Has our nation traded the rule of law for the rule of lawyers? Critics would say so. And this week’s Supreme Court rulings — most notably Friday's 5-4 decision on faux marriage — could be their Exhibit A.
Friday's ruling, stating that same-sex couples have a “right” to “marry” in all 50 states, went down precisely as critics had predicted — and feared. Justice Anthony Kennedy sided with the Court’s four most liberal judges — Elena Kagan, Sonya Sotomayor, Ruth Bader Ginsburg, and Stephen Breyer — in the promotion of faux marriage; he also wrote the majority opinion. Justices Antonin Scalia, John Roberts, Clarence Thomas, and Samuel Alito were on the opposing side, with each writing his own dissent.

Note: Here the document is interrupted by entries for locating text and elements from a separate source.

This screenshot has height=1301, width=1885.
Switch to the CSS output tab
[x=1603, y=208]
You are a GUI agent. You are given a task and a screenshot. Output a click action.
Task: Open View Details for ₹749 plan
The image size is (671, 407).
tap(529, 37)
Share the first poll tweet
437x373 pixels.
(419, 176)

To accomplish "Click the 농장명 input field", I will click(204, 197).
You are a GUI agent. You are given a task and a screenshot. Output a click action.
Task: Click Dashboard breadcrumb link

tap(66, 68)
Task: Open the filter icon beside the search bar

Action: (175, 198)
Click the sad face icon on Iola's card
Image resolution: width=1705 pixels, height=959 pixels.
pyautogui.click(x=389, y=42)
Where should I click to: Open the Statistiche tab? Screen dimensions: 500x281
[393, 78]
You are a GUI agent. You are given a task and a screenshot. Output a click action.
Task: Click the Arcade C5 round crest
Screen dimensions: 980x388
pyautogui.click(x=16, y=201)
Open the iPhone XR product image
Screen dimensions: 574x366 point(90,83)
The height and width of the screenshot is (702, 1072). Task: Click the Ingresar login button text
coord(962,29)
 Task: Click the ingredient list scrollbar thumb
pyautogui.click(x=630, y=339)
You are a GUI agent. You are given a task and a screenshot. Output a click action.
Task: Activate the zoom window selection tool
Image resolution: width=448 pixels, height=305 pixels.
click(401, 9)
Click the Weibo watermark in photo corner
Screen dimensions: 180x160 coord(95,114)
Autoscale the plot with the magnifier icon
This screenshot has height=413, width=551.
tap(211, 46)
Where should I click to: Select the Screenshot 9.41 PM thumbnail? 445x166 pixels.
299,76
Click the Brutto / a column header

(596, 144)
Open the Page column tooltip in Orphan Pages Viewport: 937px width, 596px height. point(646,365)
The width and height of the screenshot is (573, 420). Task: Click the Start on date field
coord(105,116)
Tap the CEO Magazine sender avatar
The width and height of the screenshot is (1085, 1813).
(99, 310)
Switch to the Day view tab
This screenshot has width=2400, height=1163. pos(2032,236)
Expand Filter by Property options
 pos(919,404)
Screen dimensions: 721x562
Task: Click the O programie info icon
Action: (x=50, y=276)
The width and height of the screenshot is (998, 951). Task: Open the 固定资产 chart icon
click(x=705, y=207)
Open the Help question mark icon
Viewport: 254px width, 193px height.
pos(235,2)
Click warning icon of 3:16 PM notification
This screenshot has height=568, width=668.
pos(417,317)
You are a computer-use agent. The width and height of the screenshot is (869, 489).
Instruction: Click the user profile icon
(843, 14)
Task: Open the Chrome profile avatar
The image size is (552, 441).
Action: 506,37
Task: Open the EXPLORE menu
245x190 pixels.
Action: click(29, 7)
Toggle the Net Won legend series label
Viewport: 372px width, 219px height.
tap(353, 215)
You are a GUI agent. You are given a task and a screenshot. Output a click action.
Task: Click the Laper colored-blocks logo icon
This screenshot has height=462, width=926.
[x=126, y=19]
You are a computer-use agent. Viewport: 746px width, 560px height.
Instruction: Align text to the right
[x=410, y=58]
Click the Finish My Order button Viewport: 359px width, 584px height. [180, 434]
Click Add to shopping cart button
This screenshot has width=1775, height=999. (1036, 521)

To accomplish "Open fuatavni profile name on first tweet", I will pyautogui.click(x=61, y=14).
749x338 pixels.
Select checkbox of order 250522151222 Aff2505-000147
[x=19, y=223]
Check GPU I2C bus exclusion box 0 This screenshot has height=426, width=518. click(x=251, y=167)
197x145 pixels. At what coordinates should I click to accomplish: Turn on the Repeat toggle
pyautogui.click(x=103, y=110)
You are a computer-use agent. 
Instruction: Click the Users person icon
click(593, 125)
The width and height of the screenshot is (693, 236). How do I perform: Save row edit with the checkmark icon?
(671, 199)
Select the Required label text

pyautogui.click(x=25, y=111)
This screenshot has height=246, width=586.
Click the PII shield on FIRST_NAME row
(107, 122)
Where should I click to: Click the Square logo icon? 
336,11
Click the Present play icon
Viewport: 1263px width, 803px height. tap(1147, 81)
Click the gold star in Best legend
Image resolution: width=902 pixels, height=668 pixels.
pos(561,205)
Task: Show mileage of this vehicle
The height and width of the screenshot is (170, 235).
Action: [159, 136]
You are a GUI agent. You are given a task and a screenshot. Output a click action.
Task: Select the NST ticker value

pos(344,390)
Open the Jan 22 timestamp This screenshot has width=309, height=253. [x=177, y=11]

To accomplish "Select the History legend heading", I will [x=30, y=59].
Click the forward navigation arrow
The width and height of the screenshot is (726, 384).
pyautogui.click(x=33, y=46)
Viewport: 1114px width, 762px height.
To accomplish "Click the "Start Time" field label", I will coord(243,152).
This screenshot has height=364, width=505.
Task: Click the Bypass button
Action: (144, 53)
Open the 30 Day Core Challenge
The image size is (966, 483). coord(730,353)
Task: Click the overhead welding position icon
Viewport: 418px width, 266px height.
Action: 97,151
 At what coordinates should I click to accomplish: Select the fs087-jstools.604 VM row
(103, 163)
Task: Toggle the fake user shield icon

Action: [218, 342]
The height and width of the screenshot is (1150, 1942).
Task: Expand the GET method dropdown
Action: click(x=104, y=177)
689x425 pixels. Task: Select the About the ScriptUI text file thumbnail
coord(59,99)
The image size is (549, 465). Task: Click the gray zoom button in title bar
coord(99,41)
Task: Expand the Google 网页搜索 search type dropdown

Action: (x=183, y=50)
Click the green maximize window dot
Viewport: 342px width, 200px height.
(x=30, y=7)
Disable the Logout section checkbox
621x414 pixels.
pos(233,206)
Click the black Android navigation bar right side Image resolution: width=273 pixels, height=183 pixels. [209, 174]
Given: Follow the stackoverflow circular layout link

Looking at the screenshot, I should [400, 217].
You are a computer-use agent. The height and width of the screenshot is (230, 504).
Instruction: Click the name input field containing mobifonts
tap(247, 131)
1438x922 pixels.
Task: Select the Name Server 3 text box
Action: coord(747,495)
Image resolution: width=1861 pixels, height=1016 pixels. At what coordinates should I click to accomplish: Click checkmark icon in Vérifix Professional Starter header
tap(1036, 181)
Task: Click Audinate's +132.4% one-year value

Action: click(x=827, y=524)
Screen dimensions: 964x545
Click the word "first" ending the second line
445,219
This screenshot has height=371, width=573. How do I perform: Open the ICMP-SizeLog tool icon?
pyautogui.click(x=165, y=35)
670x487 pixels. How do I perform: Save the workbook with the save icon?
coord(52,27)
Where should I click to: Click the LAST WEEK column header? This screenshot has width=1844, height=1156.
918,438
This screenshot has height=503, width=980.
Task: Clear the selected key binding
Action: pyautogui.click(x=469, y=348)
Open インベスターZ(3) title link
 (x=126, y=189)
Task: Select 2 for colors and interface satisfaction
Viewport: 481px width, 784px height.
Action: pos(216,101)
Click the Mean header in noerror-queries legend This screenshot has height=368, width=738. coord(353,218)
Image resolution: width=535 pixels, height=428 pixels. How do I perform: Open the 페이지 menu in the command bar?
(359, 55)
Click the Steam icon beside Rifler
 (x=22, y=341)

Scalia was scathing in his denunciation of the majority opinion, calling the Court a “threat to American democracy,” characterizing its opinion as “lacking even a thin veneer of law,” and writing that it “is couched in a style that is as pretentious as its content is egotistic.” Chief Justice Roberts, known for his own activist lawyercraft in the Court’s infamous ObamaCare decisions, wrote that the “court is not a legislature. Whether same-sex marriage is a good idea should be of no concern to us." Roberts perhaps felt particularly strongly about today’s decision as he read a summary of his dissent from the bench, the first time he has done so during his almost decade-long tenure. And putting matters in no uncertain terms, he said to faux marriage advocates, “By all means celebrate today's decision.... But do not celebrate the Constitution. It had nothing to do with it."